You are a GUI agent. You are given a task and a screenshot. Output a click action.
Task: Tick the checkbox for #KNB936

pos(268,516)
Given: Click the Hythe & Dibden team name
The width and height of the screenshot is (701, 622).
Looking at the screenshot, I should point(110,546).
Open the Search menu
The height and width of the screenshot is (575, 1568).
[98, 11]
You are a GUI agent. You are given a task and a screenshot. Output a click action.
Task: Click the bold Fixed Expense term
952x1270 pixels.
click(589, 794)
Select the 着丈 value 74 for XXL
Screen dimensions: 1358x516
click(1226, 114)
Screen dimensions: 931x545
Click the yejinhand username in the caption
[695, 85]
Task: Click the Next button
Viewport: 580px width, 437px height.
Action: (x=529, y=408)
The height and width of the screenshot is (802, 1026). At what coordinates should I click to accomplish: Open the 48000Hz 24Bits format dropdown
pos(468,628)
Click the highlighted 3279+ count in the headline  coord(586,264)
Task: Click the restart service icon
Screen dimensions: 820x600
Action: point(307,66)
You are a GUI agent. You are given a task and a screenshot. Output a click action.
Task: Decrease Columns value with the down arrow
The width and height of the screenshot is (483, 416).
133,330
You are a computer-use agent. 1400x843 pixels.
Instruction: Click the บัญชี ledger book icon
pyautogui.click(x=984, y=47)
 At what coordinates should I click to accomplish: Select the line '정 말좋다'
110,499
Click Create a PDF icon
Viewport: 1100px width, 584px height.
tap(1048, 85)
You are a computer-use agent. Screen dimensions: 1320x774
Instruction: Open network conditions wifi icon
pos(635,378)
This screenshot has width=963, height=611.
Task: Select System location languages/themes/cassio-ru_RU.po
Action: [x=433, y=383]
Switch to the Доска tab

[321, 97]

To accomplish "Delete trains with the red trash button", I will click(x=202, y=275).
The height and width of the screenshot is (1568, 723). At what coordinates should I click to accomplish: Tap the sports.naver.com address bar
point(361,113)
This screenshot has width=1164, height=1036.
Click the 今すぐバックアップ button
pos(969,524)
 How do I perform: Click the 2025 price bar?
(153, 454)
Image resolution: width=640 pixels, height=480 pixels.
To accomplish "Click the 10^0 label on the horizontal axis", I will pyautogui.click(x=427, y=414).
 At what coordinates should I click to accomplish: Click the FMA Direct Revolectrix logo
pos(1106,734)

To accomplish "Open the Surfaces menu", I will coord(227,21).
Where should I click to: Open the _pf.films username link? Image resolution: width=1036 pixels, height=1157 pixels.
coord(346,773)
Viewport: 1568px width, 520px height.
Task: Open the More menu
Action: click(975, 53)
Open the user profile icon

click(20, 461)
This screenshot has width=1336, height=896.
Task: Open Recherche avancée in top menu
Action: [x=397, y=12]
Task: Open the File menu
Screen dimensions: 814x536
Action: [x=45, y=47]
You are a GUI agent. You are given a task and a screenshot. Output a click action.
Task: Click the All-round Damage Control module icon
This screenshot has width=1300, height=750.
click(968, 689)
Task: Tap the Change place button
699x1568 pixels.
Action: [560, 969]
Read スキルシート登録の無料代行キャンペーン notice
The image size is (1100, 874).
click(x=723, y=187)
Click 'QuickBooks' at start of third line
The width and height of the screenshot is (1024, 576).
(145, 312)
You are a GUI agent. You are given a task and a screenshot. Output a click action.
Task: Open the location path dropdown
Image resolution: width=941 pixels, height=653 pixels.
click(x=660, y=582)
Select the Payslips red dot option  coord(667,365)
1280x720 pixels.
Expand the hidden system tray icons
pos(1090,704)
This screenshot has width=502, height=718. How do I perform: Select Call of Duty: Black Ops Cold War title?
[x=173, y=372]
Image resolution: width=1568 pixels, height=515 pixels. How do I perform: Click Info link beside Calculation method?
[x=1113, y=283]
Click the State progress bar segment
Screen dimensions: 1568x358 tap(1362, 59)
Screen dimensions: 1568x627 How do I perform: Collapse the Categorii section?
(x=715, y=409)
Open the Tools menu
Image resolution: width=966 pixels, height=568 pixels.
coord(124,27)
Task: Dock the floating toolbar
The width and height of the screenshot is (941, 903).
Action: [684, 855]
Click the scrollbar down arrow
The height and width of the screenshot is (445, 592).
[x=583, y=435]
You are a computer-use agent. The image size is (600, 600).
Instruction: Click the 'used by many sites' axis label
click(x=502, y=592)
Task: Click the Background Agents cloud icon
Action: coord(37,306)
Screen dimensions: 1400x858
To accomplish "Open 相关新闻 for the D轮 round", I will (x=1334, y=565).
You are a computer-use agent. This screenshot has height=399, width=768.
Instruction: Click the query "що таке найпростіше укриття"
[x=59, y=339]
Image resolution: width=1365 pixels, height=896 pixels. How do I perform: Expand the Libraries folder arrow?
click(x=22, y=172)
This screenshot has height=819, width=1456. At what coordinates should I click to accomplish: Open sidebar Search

-=-=-=-=-

Task requirements
Please reproduce all of the data above line for line, with no changes.

Final result
You are a GUI agent. You are given a task and a screenshot. Output a click action.
Task: Tick the checkbox for #KNB936

pos(268,516)
Given: Click the Hythe & Dibden team name
The width and height of the screenshot is (701, 622).
Looking at the screenshot, I should point(110,546).
Open the Search menu
The height and width of the screenshot is (575, 1568).
[98, 11]
You are a GUI agent. You are given a task and a screenshot. Output a click action.
Task: Click the bold Fixed Expense term
952x1270 pixels.
click(589, 794)
Select the 着丈 value 74 for XXL
Screen dimensions: 1358x516
click(1226, 114)
Screen dimensions: 931x545
Click the yejinhand username in the caption
[695, 85]
Task: Click the Next button
Viewport: 580px width, 437px height.
Action: (x=529, y=408)
The height and width of the screenshot is (802, 1026). At what coordinates should I click to accomplish: Open the 48000Hz 24Bits format dropdown
pos(468,628)
Click the highlighted 3279+ count in the headline  coord(586,264)
Task: Click the restart service icon
Screen dimensions: 820x600
Action: point(307,66)
You are a GUI agent. You are given a task and a screenshot. Output a click action.
Task: Decrease Columns value with the down arrow
The width and height of the screenshot is (483, 416).
133,330
You are a computer-use agent. 1400x843 pixels.
Instruction: Click the บัญชี ledger book icon
pyautogui.click(x=984, y=47)
 At what coordinates should I click to accomplish: Select the line '정 말좋다'
110,499
Click Create a PDF icon
Viewport: 1100px width, 584px height.
tap(1048, 85)
You are a computer-use agent. Screen dimensions: 1320x774
Instruction: Open network conditions wifi icon
pos(635,378)
This screenshot has width=963, height=611.
Task: Select System location languages/themes/cassio-ru_RU.po
Action: [x=433, y=383]
Switch to the Доска tab

[321, 97]

To accomplish "Delete trains with the red trash button", I will click(x=202, y=275).
The height and width of the screenshot is (1568, 723). At what coordinates should I click to accomplish: Tap the sports.naver.com address bar
point(361,113)
This screenshot has width=1164, height=1036.
Click the 今すぐバックアップ button
pos(969,524)
 How do I perform: Click the 2025 price bar?
(153, 454)
Image resolution: width=640 pixels, height=480 pixels.
To accomplish "Click the 10^0 label on the horizontal axis", I will pyautogui.click(x=427, y=414).
 At what coordinates should I click to accomplish: Click the FMA Direct Revolectrix logo
pos(1106,734)

To accomplish "Open the Surfaces menu", I will coord(227,21).
Where should I click to: Open the _pf.films username link? Image resolution: width=1036 pixels, height=1157 pixels.
coord(346,773)
Viewport: 1568px width, 520px height.
Task: Open the More menu
Action: click(975, 53)
Open the user profile icon

click(20, 461)
This screenshot has width=1336, height=896.
Task: Open Recherche avancée in top menu
Action: [x=397, y=12]
Task: Open the File menu
Screen dimensions: 814x536
Action: [x=45, y=47]
You are a GUI agent. You are given a task and a screenshot. Output a click action.
Task: Click the All-round Damage Control module icon
This screenshot has width=1300, height=750.
click(968, 689)
Task: Tap the Change place button
699x1568 pixels.
Action: [560, 969]
Read スキルシート登録の無料代行キャンペーン notice
The image size is (1100, 874).
click(x=723, y=187)
Click 'QuickBooks' at start of third line
The width and height of the screenshot is (1024, 576).
(145, 312)
You are a GUI agent. You are given a task and a screenshot. Output a click action.
Task: Open the location path dropdown
Image resolution: width=941 pixels, height=653 pixels.
click(x=660, y=582)
Select the Payslips red dot option  coord(667,365)
1280x720 pixels.
Expand the hidden system tray icons
pos(1090,704)
This screenshot has width=502, height=718. How do I perform: Select Call of Duty: Black Ops Cold War title?
[x=173, y=372]
Image resolution: width=1568 pixels, height=515 pixels. How do I perform: Click Info link beside Calculation method?
[x=1113, y=283]
Click the State progress bar segment
Screen dimensions: 1568x358 tap(1362, 59)
Screen dimensions: 1568x627 How do I perform: Collapse the Categorii section?
(x=715, y=409)
Open the Tools menu
Image resolution: width=966 pixels, height=568 pixels.
coord(124,27)
Task: Dock the floating toolbar
The width and height of the screenshot is (941, 903).
Action: [684, 855]
Click the scrollbar down arrow
The height and width of the screenshot is (445, 592).
[x=583, y=435]
You are a computer-use agent. The image size is (600, 600).
Instruction: Click the 'used by many sites' axis label
click(x=502, y=592)
Task: Click the Background Agents cloud icon
Action: coord(37,306)
Screen dimensions: 1400x858
To accomplish "Open 相关新闻 for the D轮 round", I will (x=1334, y=565).
You are a computer-use agent. This screenshot has height=399, width=768.
Instruction: Click the query "що таке найпростіше укриття"
[x=59, y=339]
Image resolution: width=1365 pixels, height=896 pixels. How do I perform: Expand the Libraries folder arrow?
click(x=22, y=172)
This screenshot has height=819, width=1456. At what coordinates should I click to accomplish: Open sidebar Search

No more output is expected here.